* _YOUR INSTRUCTIONS_
Every entry, from the first line to the last, should be output exactly.

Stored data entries
• • • • • • •

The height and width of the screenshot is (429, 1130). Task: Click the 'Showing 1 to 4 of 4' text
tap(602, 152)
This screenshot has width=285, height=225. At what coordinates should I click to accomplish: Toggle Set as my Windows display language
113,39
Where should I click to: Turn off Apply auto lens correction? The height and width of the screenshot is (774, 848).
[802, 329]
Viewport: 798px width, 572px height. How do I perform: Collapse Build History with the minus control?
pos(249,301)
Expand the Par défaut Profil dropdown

• • • • • • •

* _EXERCISE ANSWER_
The height and width of the screenshot is (429, 1130). Task: Click the 'Showing 1 to 4 of 4' text
tap(602, 152)
This screenshot has width=285, height=225. At what coordinates should I click to accomplish: Toggle Set as my Windows display language
113,39
Where should I click to: Turn off Apply auto lens correction? The height and width of the screenshot is (774, 848).
[802, 329]
Viewport: 798px width, 572px height. How do I perform: Collapse Build History with the minus control?
pos(249,301)
Expand the Par défaut Profil dropdown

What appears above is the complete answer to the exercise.